The lawsuit is just one of four crucial “fronts” – including legislation, appropriation riders, lawsuits, and ultimately impeachment — for Congress to use in stopping a president or an Administration operating outside the law and the Constitution.
As I noted here last week, the House could begin sending to the Senate a number of bills narrowly tailored to specifically target, and reverse, onerous executive actions taken by the President. Not only would Obama then be forced to follow the law rather than making up excuses for acting on his own, it would at least force Harry Reid and Democrats in the Senate to explain why they have failed to allow any meaningful and realistic legislation from the House to reach the floor of the Senate. Appropriation riders would help cut funding for Obama’s fiat-created federal programs, as the House has the constitutional power to do so. Lastly, the House could begin an official “inquiry” into whether the President may have committed impeachable offenses, as a preliminary step in collecting and organizing evidence for possible impeachment.
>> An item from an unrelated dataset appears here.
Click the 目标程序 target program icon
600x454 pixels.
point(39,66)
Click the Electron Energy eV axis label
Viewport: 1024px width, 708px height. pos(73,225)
As Patton and MacArthur demonstrated on the battlefield, Boehner and the majority Republicans in the House should utilize all four “fronts” in the coming months to go on the offensive against Obama’s lawlessness. There is no better time than now to act, while Democrats still refuse to accept the reality they helped Obama create, in spite of defeats in the Supreme Court.
Fortunately, voters increasingly are coming to recognize the danger of having a President allowed to exercise unfettered power. The scandals at the IRS and the Veterans Administration, the massive spying programs targeting law-abiding citizens, inept foreign policies in the Middle East, a border with Mexico being overrun with illegals – have combined to open Americas’ eyes wide to the dangers posed by this President and this Administration.
Were Douglas MacArthur or George Patton in the Congress today; they would be attacking relentlessly, repeatedly, and vigorously. Because that is how you defeat a stubborn enemy.